◆ STATED TASK ◆
Find every line in the material below that contains the string "width" and copy each of those lines. Case matters.

◆ EXTRACTED RECORDS ◆
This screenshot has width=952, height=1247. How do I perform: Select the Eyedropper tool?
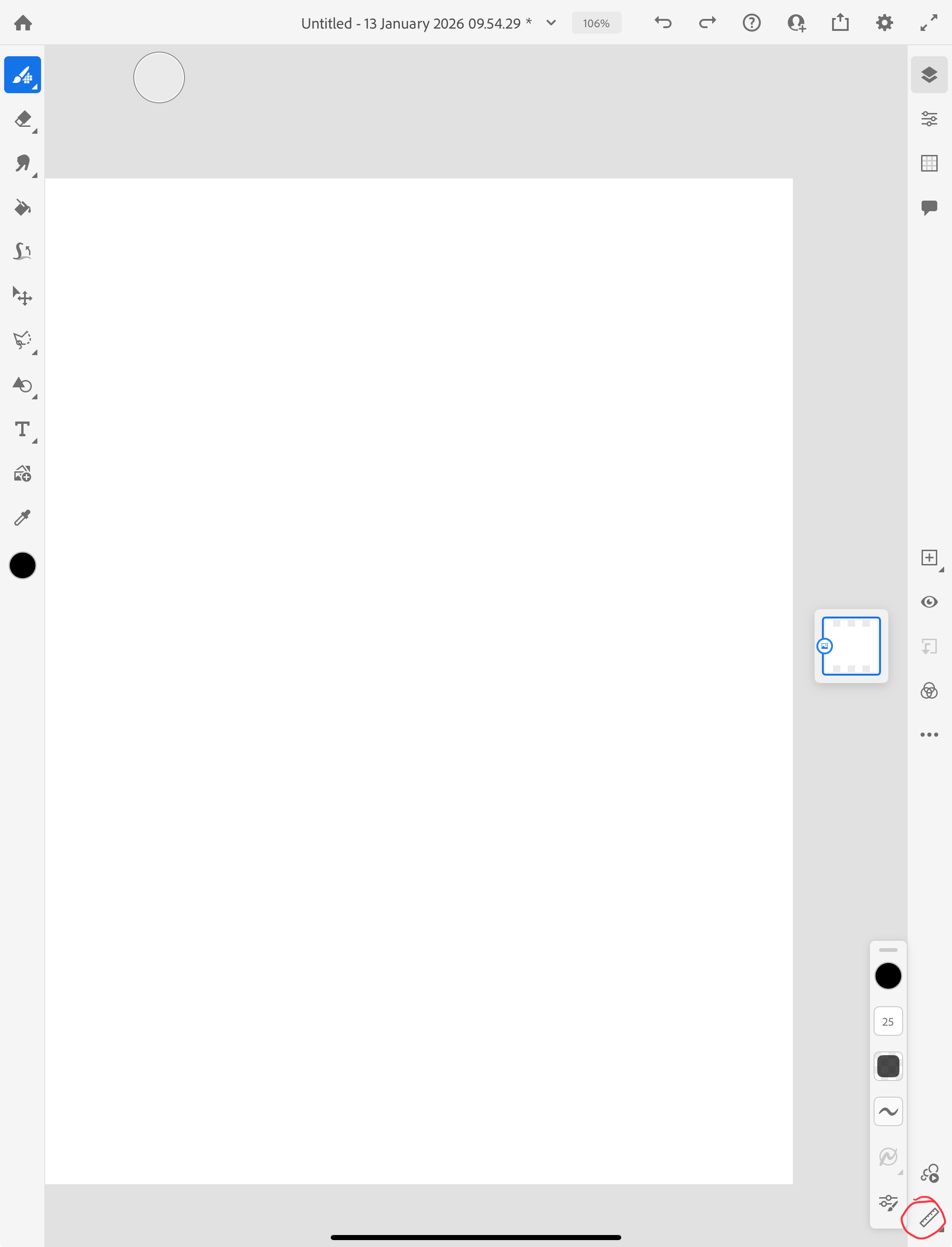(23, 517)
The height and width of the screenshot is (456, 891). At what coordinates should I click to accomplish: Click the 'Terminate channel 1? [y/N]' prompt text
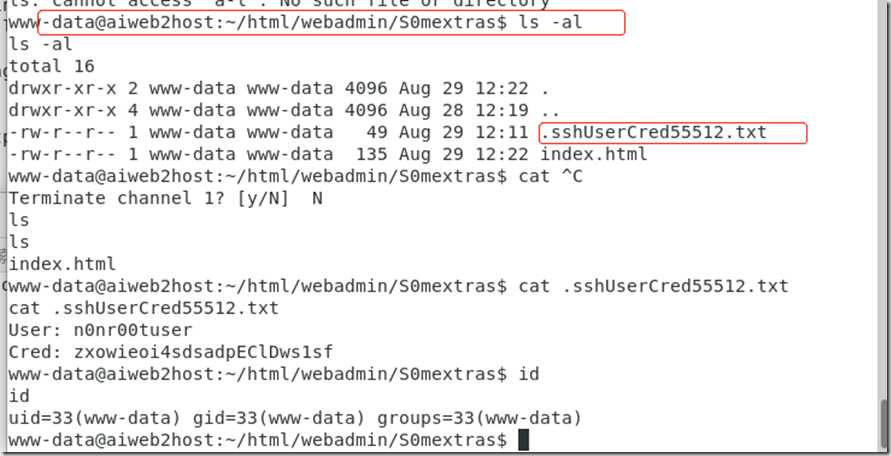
---
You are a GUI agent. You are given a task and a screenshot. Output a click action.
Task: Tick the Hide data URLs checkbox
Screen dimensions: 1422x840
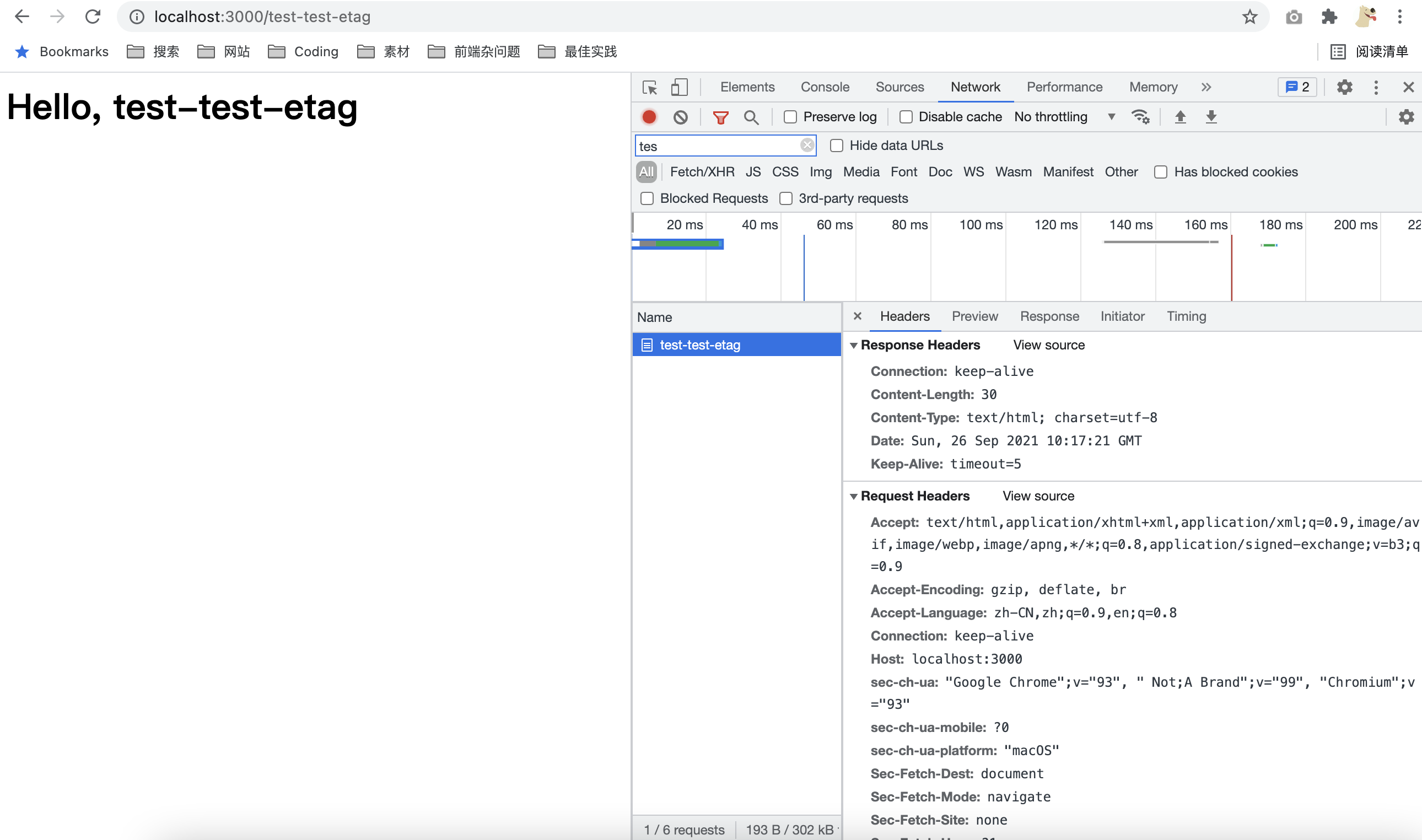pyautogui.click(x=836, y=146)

◆ THE RESPONSE ◆
This screenshot has width=952, height=1247. How do I perform: Select the Eyedropper tool?
The height and width of the screenshot is (456, 891). At what coordinates should I click to accomplish: Click the 'Terminate channel 1? [y/N]' prompt text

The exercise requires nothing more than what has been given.